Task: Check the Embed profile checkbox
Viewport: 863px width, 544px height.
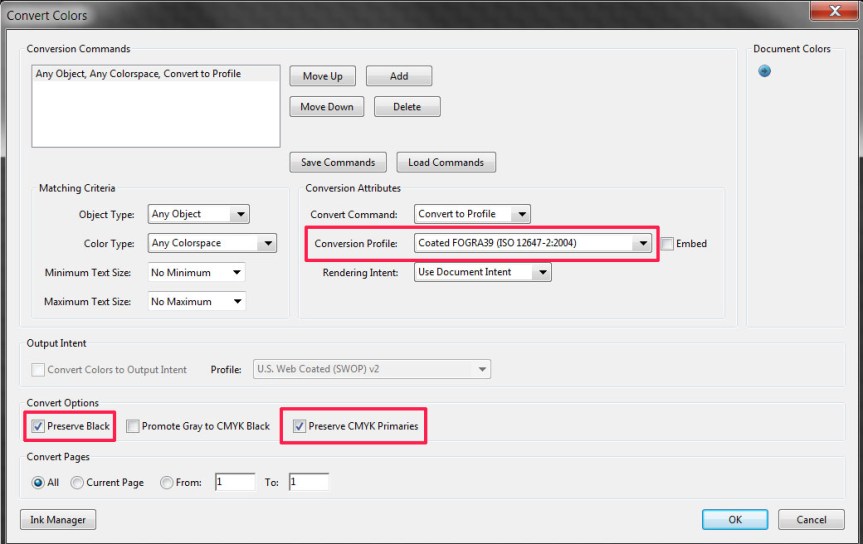Action: click(x=667, y=243)
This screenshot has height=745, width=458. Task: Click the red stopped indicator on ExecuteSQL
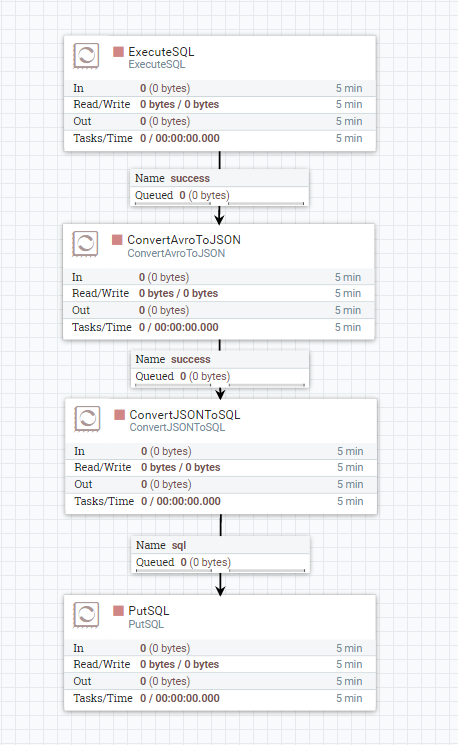pyautogui.click(x=118, y=51)
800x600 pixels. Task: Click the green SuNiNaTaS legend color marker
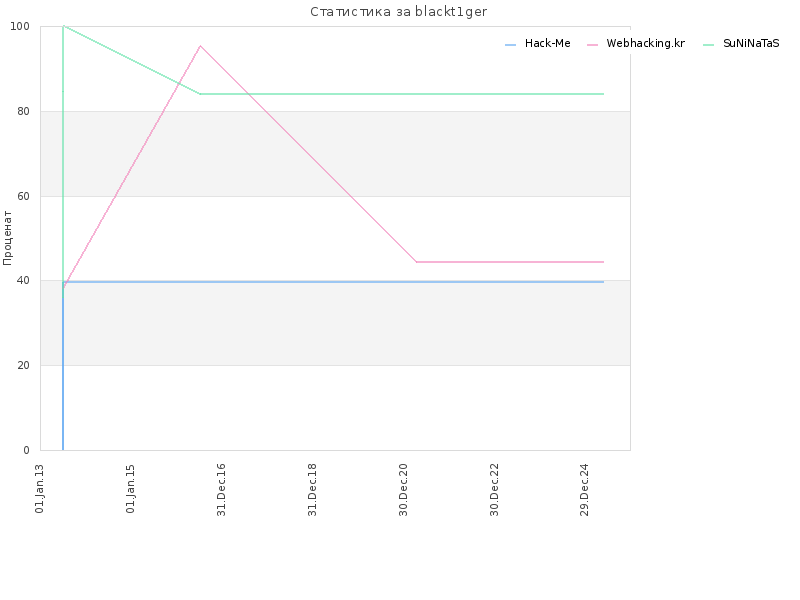click(x=708, y=45)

> **Yönergeniz**
Yukarıdaki satırların tamamını hiçbir değişiklik yapmadan alıntılayın. Resimleri yanıtınıza almayın.

> **Alıştırmanın sonucu**
Task: Check the Embed profile checkbox
Viewport: 863px width, 544px height.
Action: click(x=667, y=243)
This screenshot has height=745, width=458. Task: Click the red stopped indicator on ExecuteSQL
pyautogui.click(x=118, y=51)
800x600 pixels. Task: Click the green SuNiNaTaS legend color marker
click(x=708, y=45)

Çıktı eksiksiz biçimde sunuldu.